U.S. consumers bought cars more briskly in August than they have in six years, according to a batch of sales data released yesterday. Low-interest rates, gathering momentum in consumer confidence, and pent-up demand are combining to fuel the gains.
Toyota (7203:JP) sold 23 percent more vehicles than it did in August last year, General Motors (GM) announced a 15 percent gain, and Ford (F) and Chrysler both posted 12 percent increases. The spending spree is so frenzied that car companies are running short of ways to add descriptive context to the dizzying data. Ford, in particular, appeared challenged in this regard. The whopping 71,115 of its F-Series pickups sold last month, company executives decided, would be better appreciated by analysts on the conference call in an unusual metric: seconds per sale.
Is it maybe a bit of a gushing way to look at something? Sure. But we figured Ford’s sales-per-second stat would be a fine way to make a little sense of just how brisk America’s car buying has been. We crunched the new sales data and found seven models that were gone in 90 seconds or less last month—a target that required almost 32,000 vehicles zipping off of lots in 31 days.

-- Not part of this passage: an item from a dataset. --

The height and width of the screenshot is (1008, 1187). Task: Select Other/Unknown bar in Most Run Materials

Here’s the list (with 2012 data in parentheses):
1) Ford F-Series: 38 seconds per sale in August 2013 (46 seconds in August 2012) | Total vehicles: 71,115 (58,201)

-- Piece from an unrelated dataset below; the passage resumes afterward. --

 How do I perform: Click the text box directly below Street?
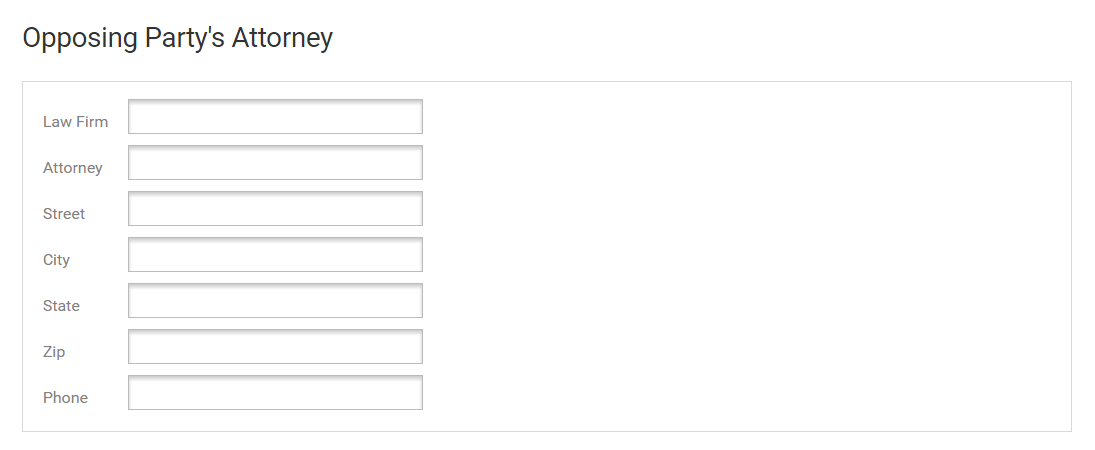coord(275,255)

2) Toyota Camry: 60 seconds (73 seconds) | 44,713 (36,720)
3) Chevy Silverado: 61 seconds (70 seconds) | 43,603 (38,295)
4) Honda Civic: 68 seconds (108 seconds) | 39,458 (24,897)
5) Honda Accord: 69 seconds (77 seconds) | 38,559 (34,848)
6) Honda CRV: 77 seconds (112 seconds) | 34,654 (23,877)
7) Ram (a Chrysler pickup): 81 seconds (106 seconds) | 33,009 (25,215)
The Toyota Prius, meanwhile, was (quietly) closing on the pack with almost 27,400 vehicles sold last month—one every 98 seconds.